Les jeunes, autour de la table, trépignent. «Non : ce tir, c'est pas une erreur !» murmure l'un d'eux. «Ce soir même, je suis dehors !» lance-t-il à mi-voix. «On touche à la mosquée ? Demain, ils rentrent chez nous !» Apaisant, Abderamane Bouhout envisage de recevoir Nicolas Sarkozy «si tout se passe comme il l'a promis». En attendant, les familles des jeunes décédés ont finalement refusé de se rendre Place Beauvau, hier. Au premier étage de la mosquée, les jeunes se «concertent». Tarik parle : «J'aimerais rappeler les faits, dit-il d'une voix posée. Il y a eu énormément de comportements agressifs, d'insultes, vis-à-vis des gens qui habitent ce quartier. Dimanche, il y avait des policiers qui étaient là pour taper du bougnoule, il faut bien le dire. Il y a eu des femmes insultées en sortant d'ici. Les policiers en sont venus à tirer une grenade dans la mosquée. Et la violence est repartie.» Il conclut : «On est dans un Etat, mais on ne sait pas si c'est un Etat de droit. Je demande aussi un message du gouvernement pour nous rassurer. Rassurez-nous !»
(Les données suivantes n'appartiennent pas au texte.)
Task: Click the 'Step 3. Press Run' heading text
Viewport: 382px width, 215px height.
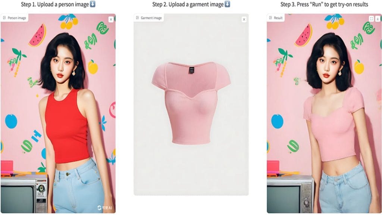Action: click(x=324, y=4)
«Désamorcez !» Plus âgé, Mustapha témoigne aussi : «On a entendu un bruit comme une explosion. Les policiers étaient devant la mosquée, courant à gauche et à droite. Tout le monde s'est sauvé.» «Les femmes avaient tout abandonné derrière elles, leurs foulards, leurs sacs, leurs chaussures, raconte Alex Jordanof, un journaliste de Canal + arrivé sur place quelques minutes plus tard. Moi j'ai vu des cartouches de grenades traîner un peu partout.» De son côté, le maire socialiste de Clichy-sous-Bois, Claude Dillain, a constaté que «les CRS chargeaient». Il n'a vu qu'une «cartouche». La police a fait savoir, hier soir, que la grenade n'avait «pas explosé dans la salle de prière», mais avait été «envoyée en l'air à l'aide d'un fusil avec une trajectoire instable». Les «petits pots contenant le gaz» libérés par la grenade ont «été trouvés près d'une entrée de la salle de prière, mais pas à l'intérieur».

Aux anciens qui, dans la mosquée, demandent le «calme ce soir», un jeune répond : «Alors, désamorcez !» «Que Sarkozy et les policiers quittent Clichy et le calme va revenir.» Le discours du ministre est à des années-lumière. «Ceux qui ont été agressés, ce sont les forces de l'ordre et non pas les voyous», a-t-il asséné à Bobigny, tout en soulignant sa «nouvelle stratégie». «L'occupation du terrain, de façon permanente dans tous les quartiers difficiles.» Venu rencontrer le ministre à la préfecture, le maire de Clichy ne cachait pas son pessimisme. «On voudrait foutre le feu à Clichy, on ne s'y prendrait pas autrement», a-t-il confié à Eric Raoult, député-maire (UMP) du Raincy. Avant de lancer au préfet : «Si on a encore une capacité à calmer les choses, ce n'est pas en s'affichant avec Sarkozy, je vous le dis carrément, M. le préfet.»